• **TASK OBJECTIVE**
Only the lines from the beginning of the data through the one with "Task: Click the vkontakte logo" belong in the answer, each retyped exactly, with pictures left out.

• **TASK INPUTS**

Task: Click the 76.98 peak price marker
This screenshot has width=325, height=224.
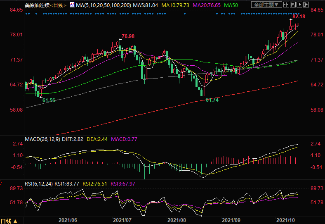Action: pos(128,36)
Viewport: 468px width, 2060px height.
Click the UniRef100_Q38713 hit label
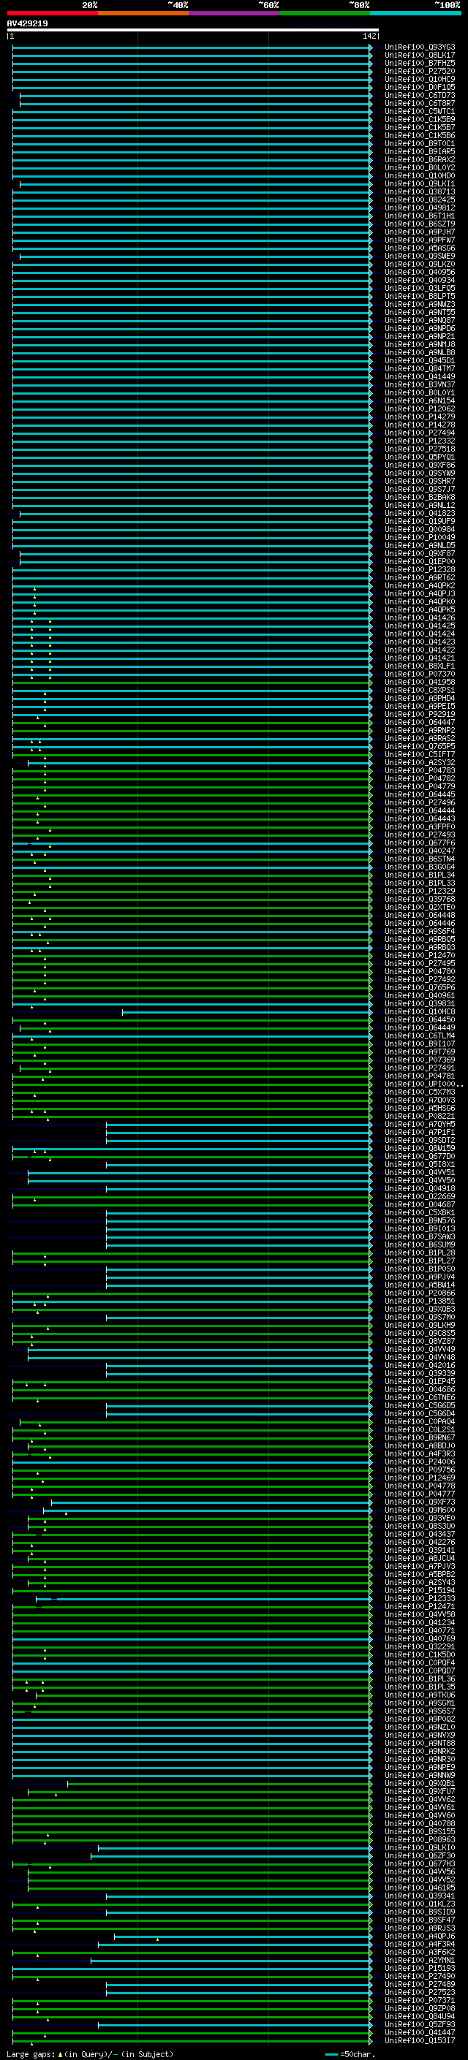419,192
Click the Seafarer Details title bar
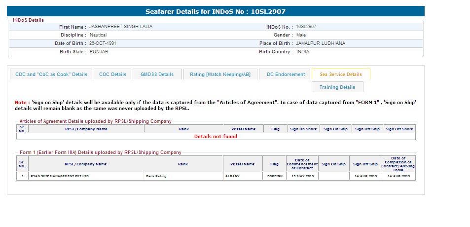Image resolution: width=470 pixels, height=227 pixels. pyautogui.click(x=216, y=11)
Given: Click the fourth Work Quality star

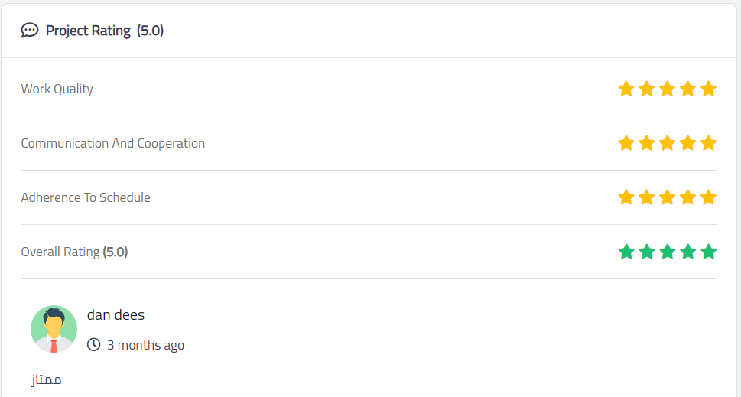Looking at the screenshot, I should click(687, 89).
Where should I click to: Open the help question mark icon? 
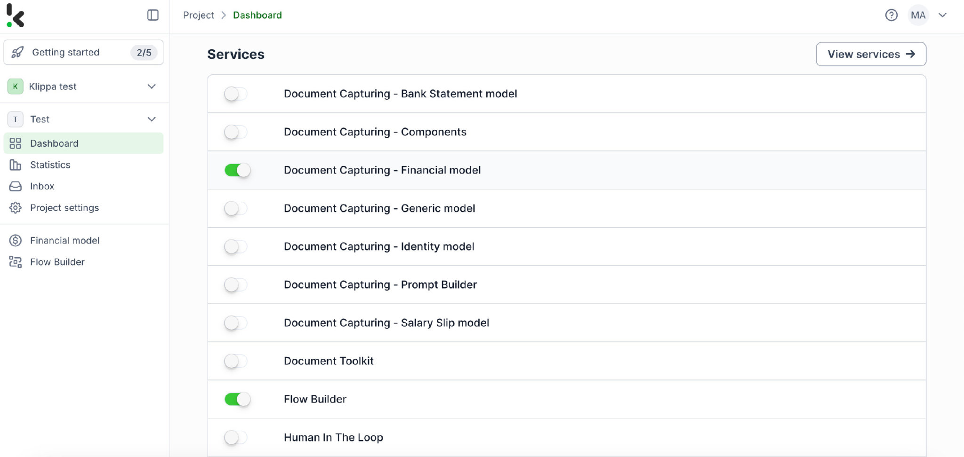click(x=891, y=15)
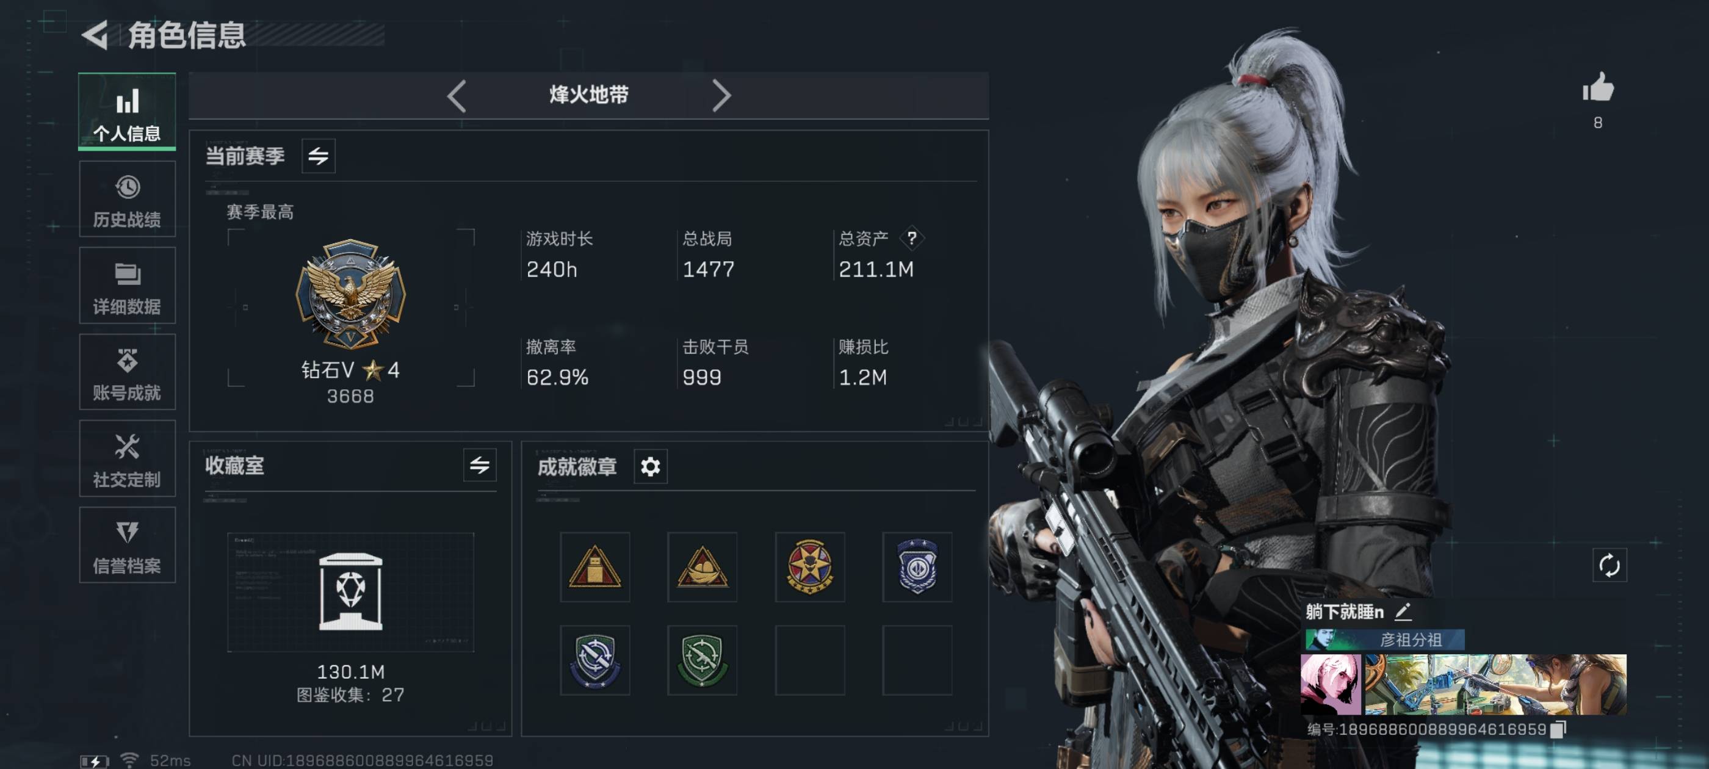This screenshot has height=769, width=1709.
Task: Select the blue police shield achievement badge
Action: click(917, 567)
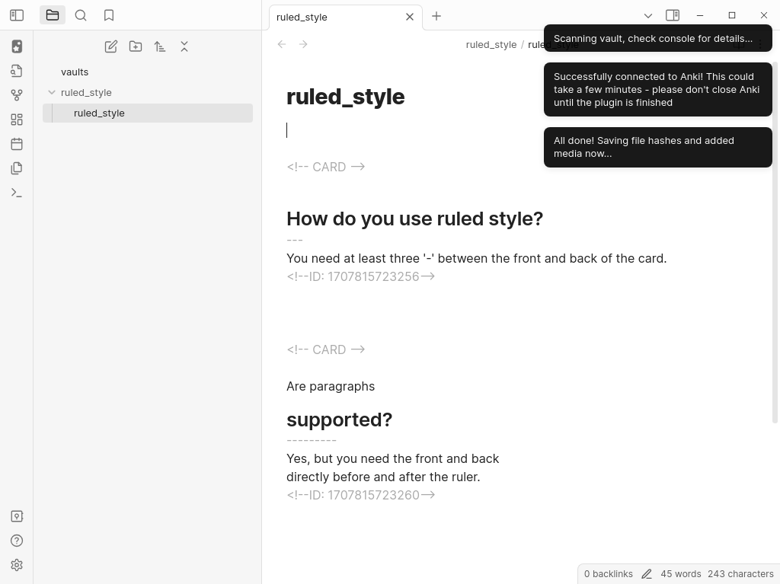Dismiss the 'Successfully connected to Anki' notice
This screenshot has height=584, width=780.
click(x=657, y=89)
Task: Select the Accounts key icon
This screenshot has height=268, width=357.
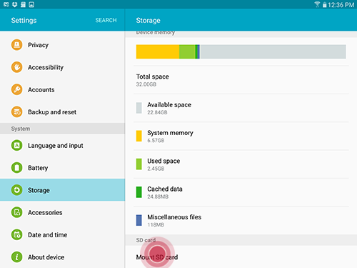Action: point(16,89)
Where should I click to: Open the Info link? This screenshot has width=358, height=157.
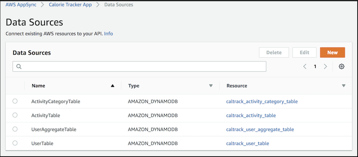coord(108,34)
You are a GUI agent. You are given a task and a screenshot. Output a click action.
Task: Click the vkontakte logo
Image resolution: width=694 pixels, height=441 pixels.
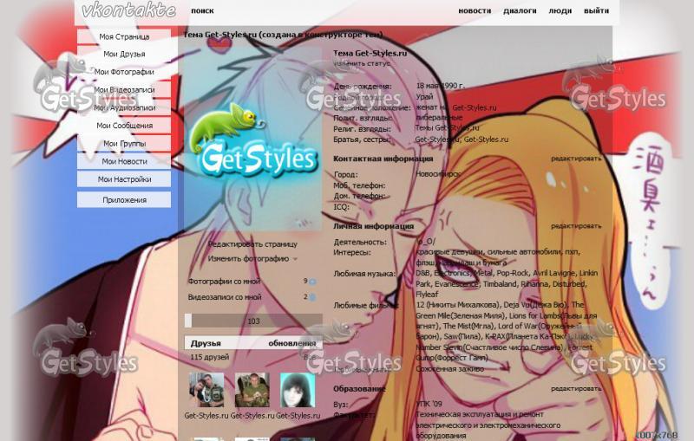pyautogui.click(x=128, y=11)
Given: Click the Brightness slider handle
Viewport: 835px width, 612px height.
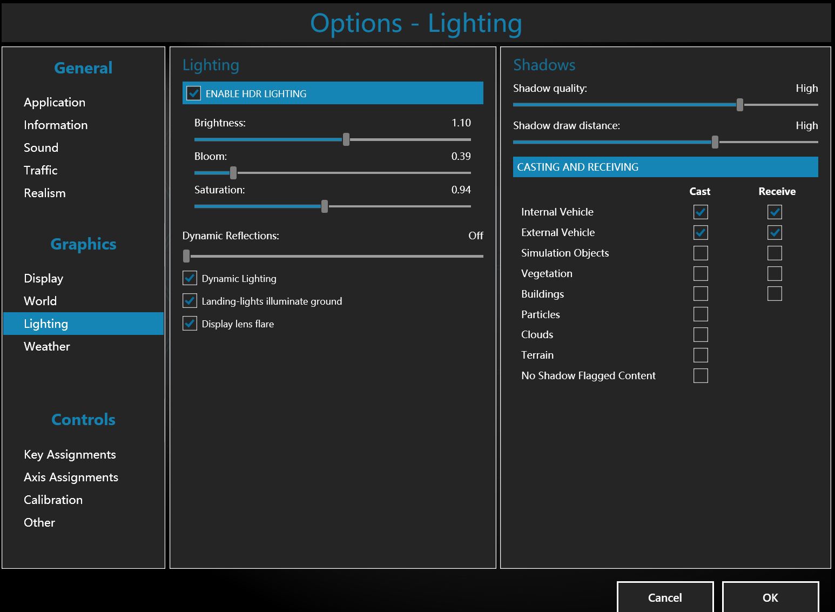Looking at the screenshot, I should tap(346, 139).
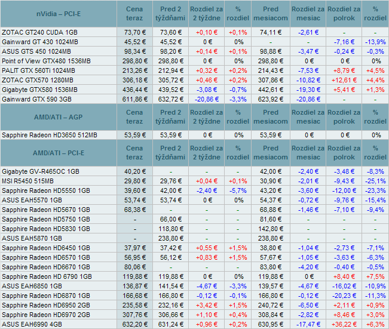The height and width of the screenshot is (329, 389).
Task: Click the -25,1% percentage difference cell
Action: point(376,181)
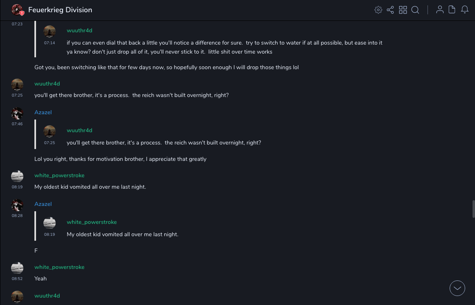Click white_powerstroke avatar beside 08:52 message
Image resolution: width=475 pixels, height=305 pixels.
(17, 268)
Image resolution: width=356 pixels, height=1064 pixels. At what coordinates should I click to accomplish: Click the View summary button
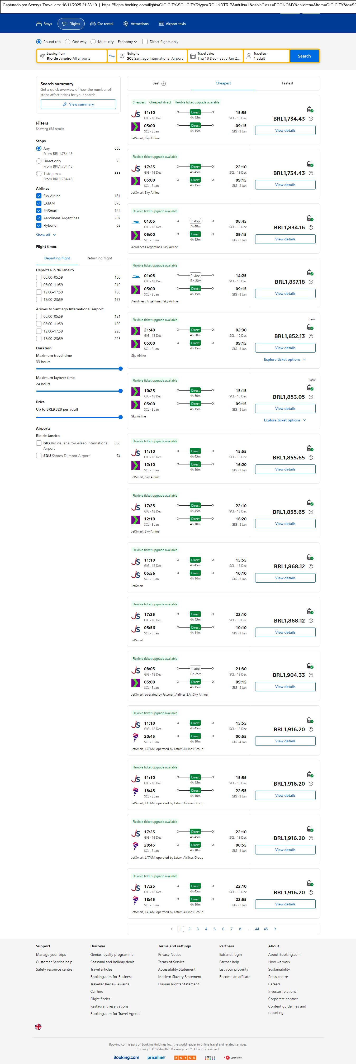[x=78, y=105]
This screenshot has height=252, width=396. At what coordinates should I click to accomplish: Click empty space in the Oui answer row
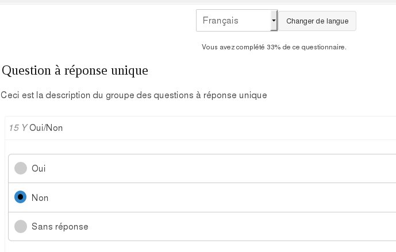(x=230, y=169)
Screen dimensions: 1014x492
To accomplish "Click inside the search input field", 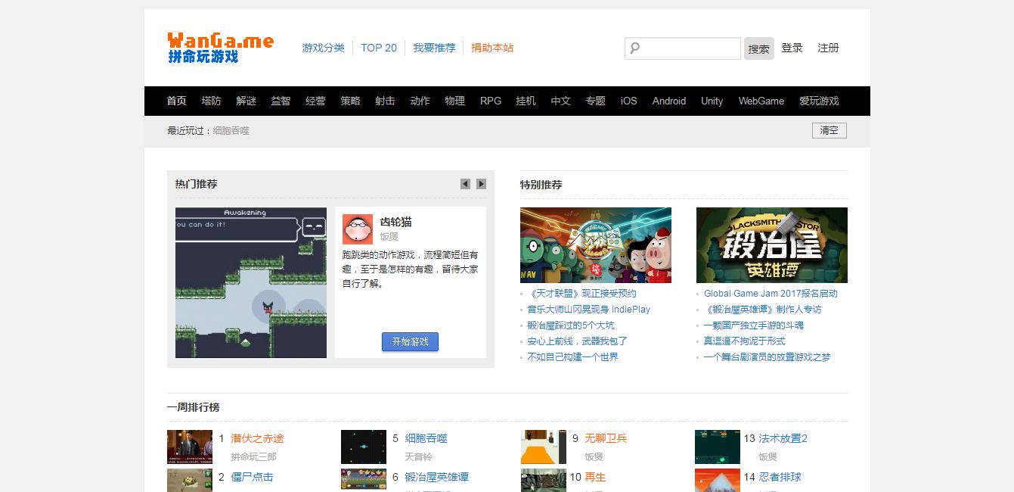I will (x=688, y=48).
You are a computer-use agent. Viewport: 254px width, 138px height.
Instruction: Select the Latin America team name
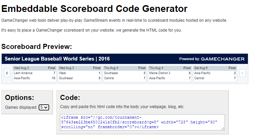tap(23, 73)
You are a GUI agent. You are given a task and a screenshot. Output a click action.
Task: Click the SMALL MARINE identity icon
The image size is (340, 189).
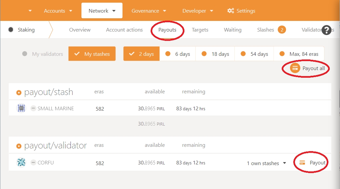[21, 108]
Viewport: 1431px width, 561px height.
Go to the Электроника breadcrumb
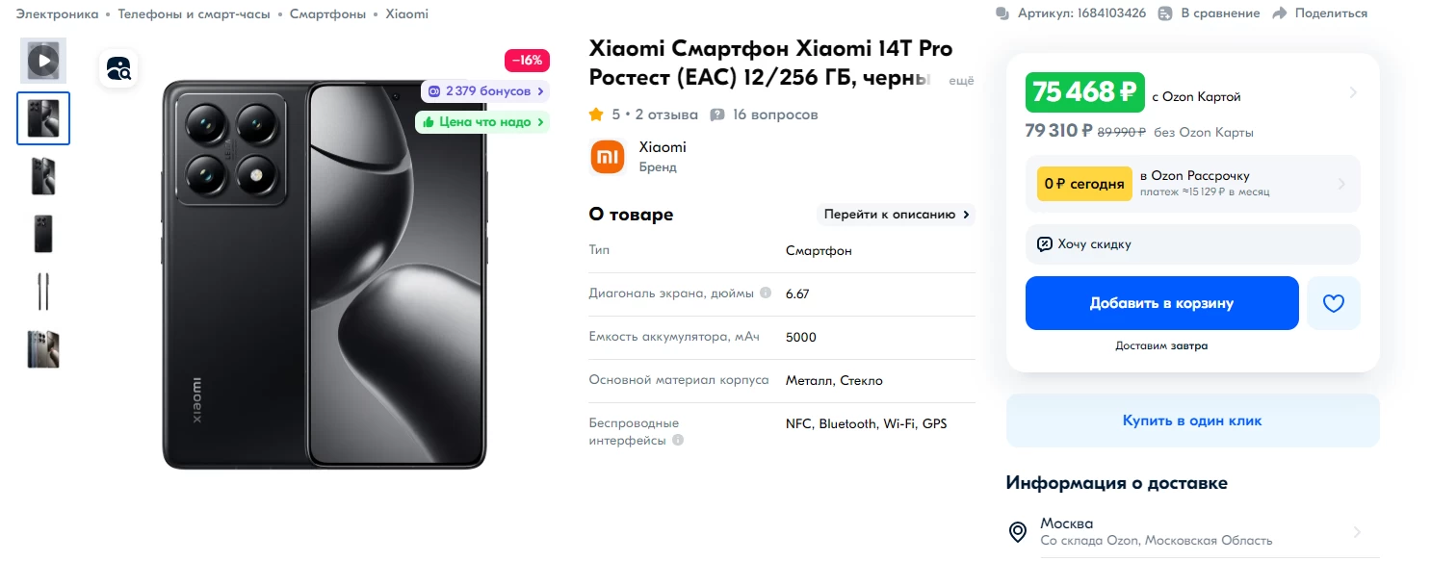[57, 13]

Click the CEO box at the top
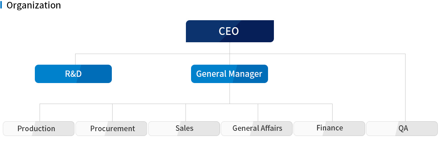(230, 31)
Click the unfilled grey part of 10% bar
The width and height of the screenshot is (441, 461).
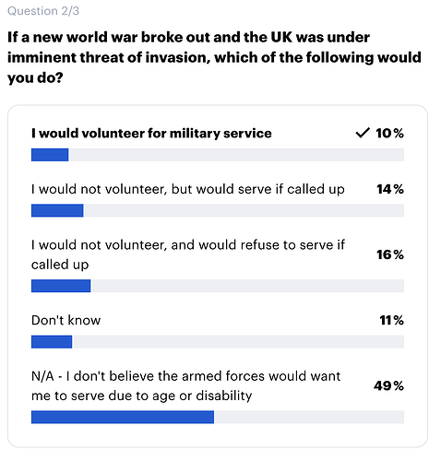(x=236, y=155)
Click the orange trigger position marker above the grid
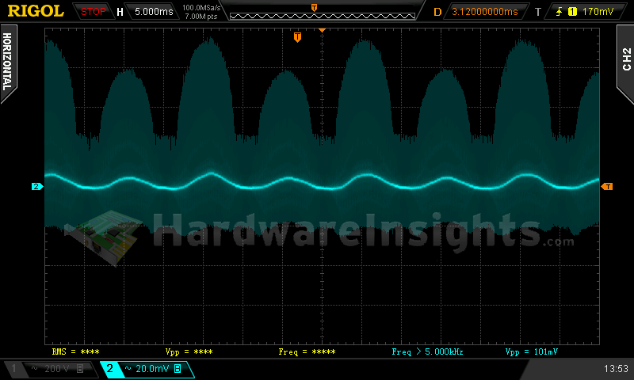This screenshot has height=380, width=634. (297, 37)
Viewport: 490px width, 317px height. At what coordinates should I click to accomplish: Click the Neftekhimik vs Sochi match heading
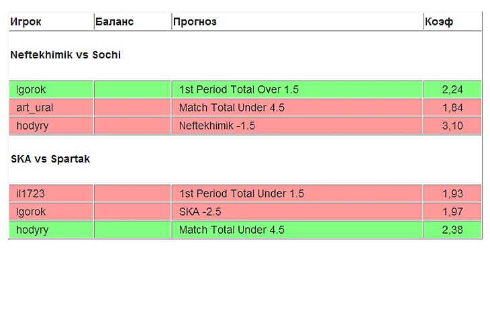(x=66, y=55)
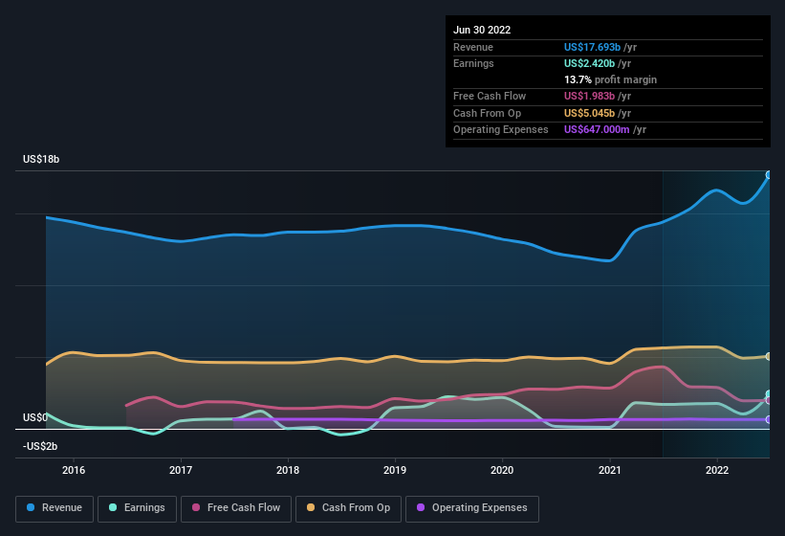Click the teal Earnings end-point marker
785x536 pixels.
coord(768,394)
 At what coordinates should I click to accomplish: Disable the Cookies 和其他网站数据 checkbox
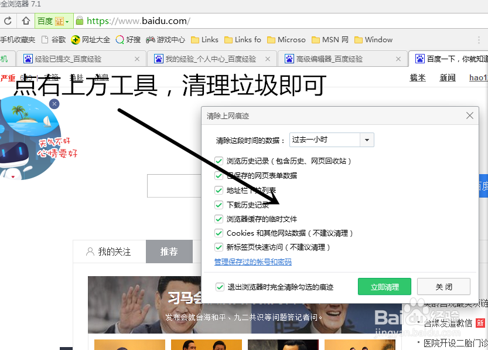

• **TASK RESULT**
Task: Click the 76.98 peak price marker
This screenshot has width=325, height=224.
Action: pos(128,36)
Viewport: 468px width, 2060px height.
Click the UniRef100_Q38713 hit label
419,192
Click the Seafarer Details title bar
Image resolution: width=470 pixels, height=227 pixels. pyautogui.click(x=216, y=11)
Given: Click the fourth Work Quality star

Looking at the screenshot, I should click(687, 89).
Where should I click to: Open the help question mark icon? 
click(x=891, y=15)
This screenshot has height=769, width=1709.
Task: Select the blue police shield achievement badge
Action: click(917, 567)
Dismiss the 'Successfully connected to Anki' notice
This screenshot has height=584, width=780.
click(x=657, y=89)
Task: Select the Accounts key icon
This screenshot has height=268, width=357.
Action: point(16,89)
Where should I click to: Open the Info link? This screenshot has width=358, height=157.
coord(108,34)
You are a GUI agent. You are given a task and a screenshot. Output a click action.
Task: Click the vkontakte logo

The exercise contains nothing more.